About this task: Copy whichever lines of the data hold the word "agent".

Extracted entries:
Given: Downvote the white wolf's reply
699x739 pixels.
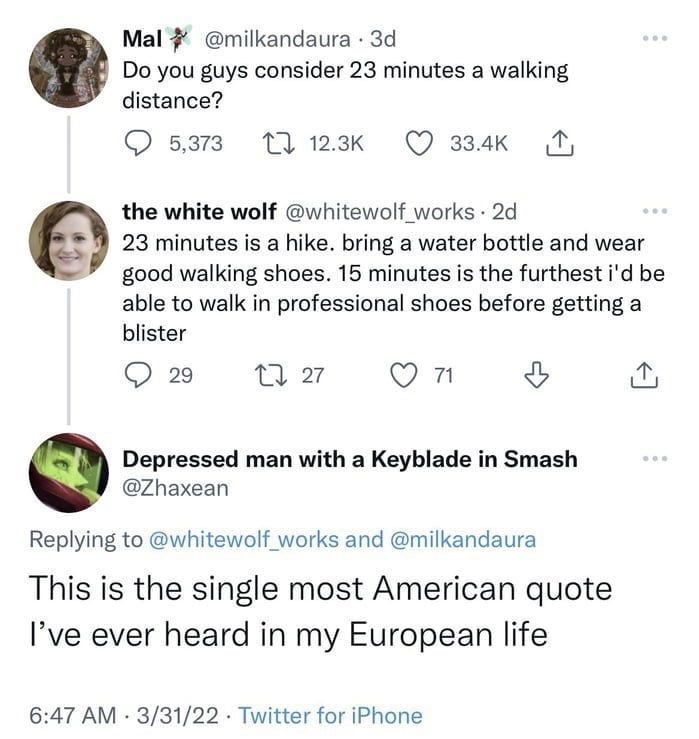Looking at the screenshot, I should [x=537, y=375].
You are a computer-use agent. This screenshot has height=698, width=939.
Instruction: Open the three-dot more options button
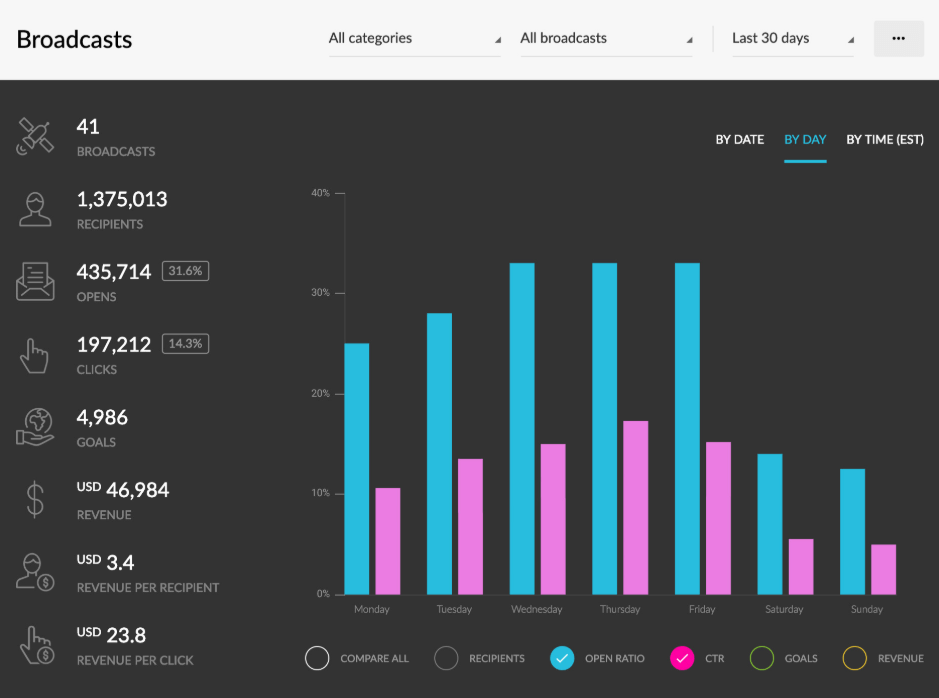click(x=898, y=39)
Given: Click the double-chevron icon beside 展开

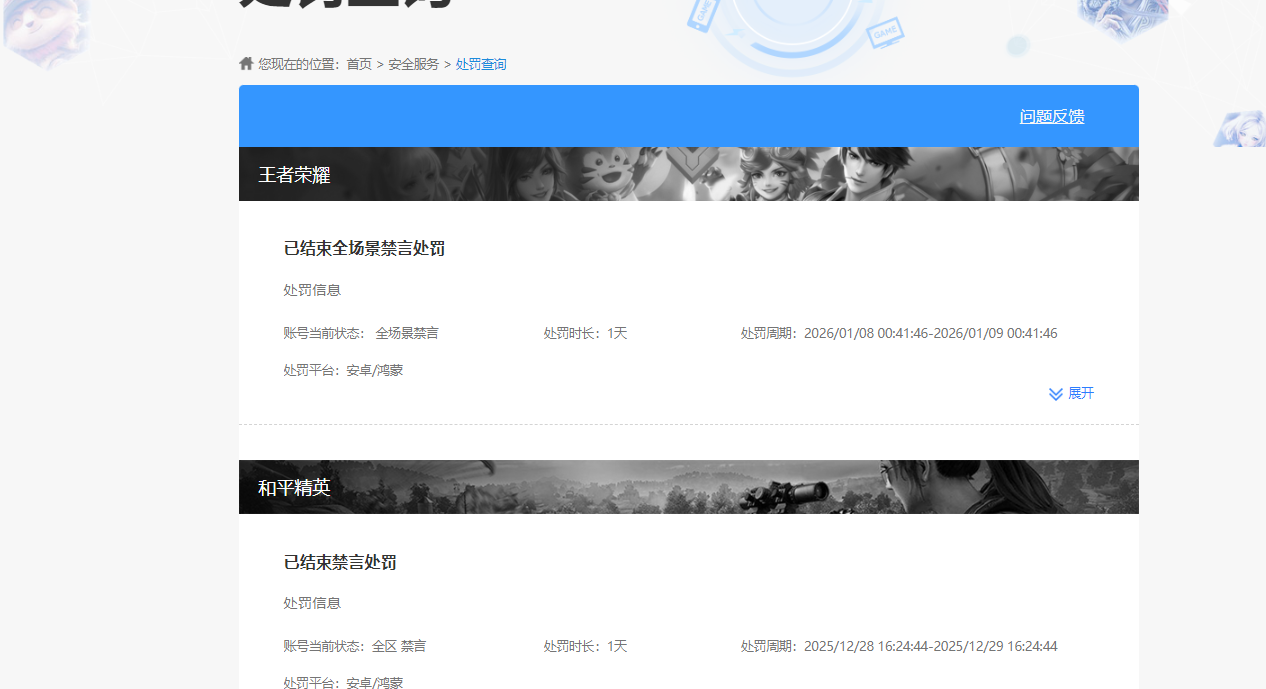Looking at the screenshot, I should coord(1056,394).
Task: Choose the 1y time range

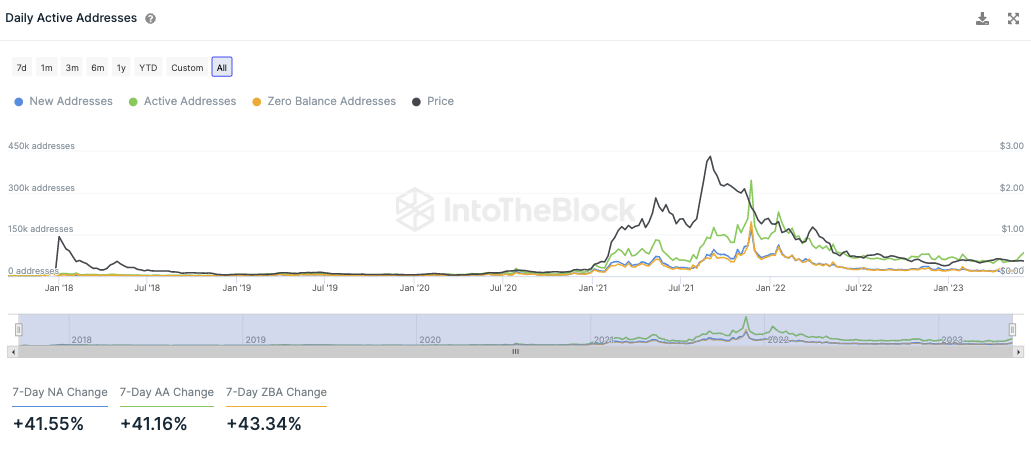Action: coord(121,68)
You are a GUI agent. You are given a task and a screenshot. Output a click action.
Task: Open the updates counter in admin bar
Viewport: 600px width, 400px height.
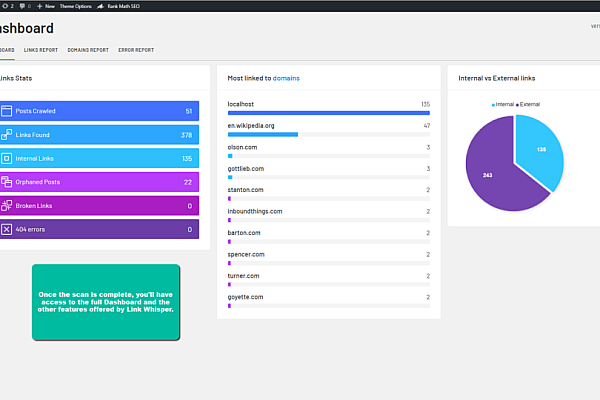pos(7,6)
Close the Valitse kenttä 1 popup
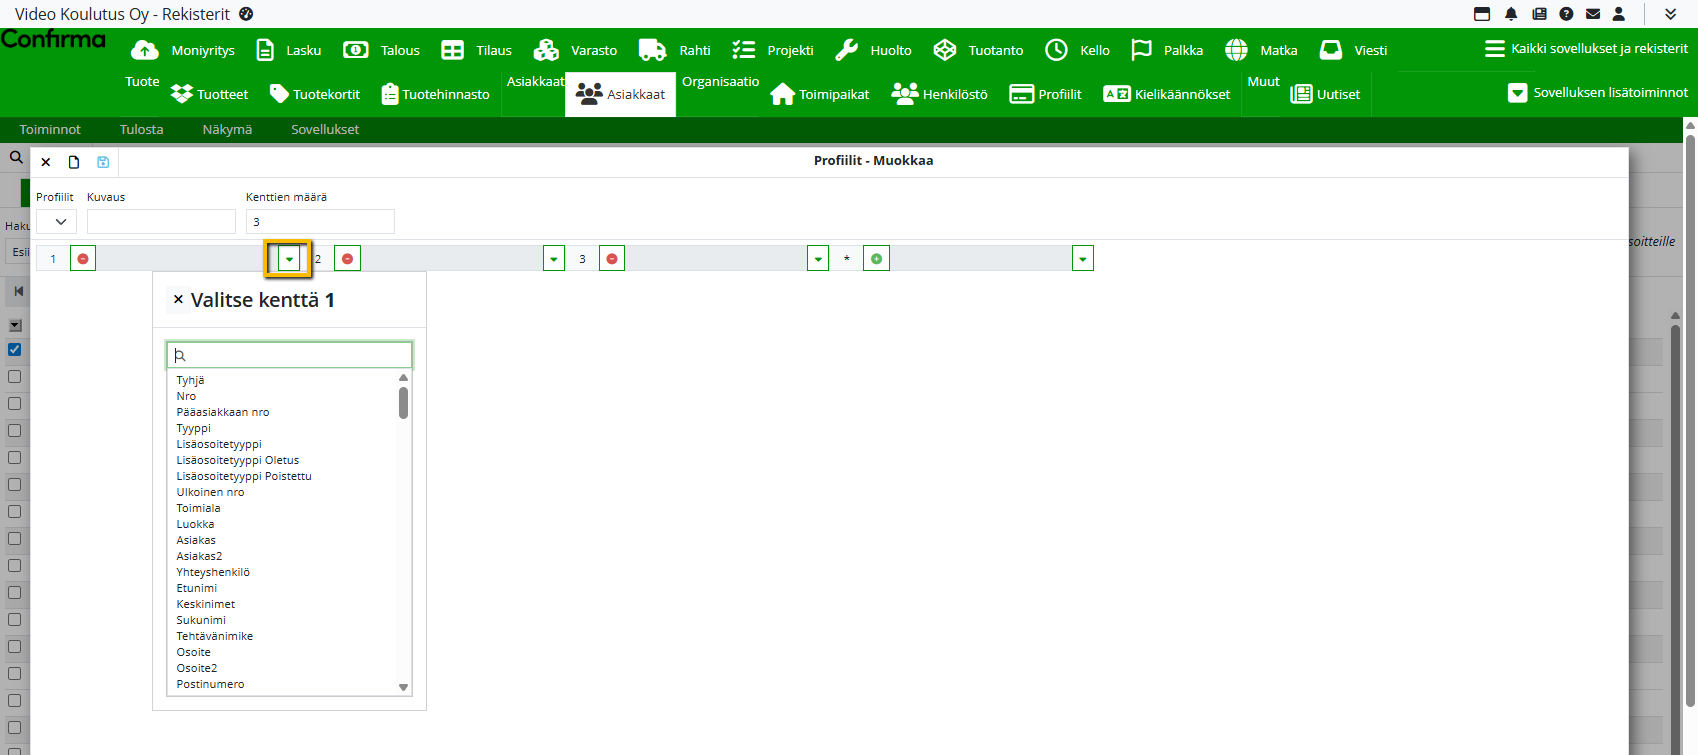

Exercise answer:
You are a computer-use agent. This screenshot has height=698, width=939.
You are a GUI agent. You are given a task and a screenshot. Output a click action.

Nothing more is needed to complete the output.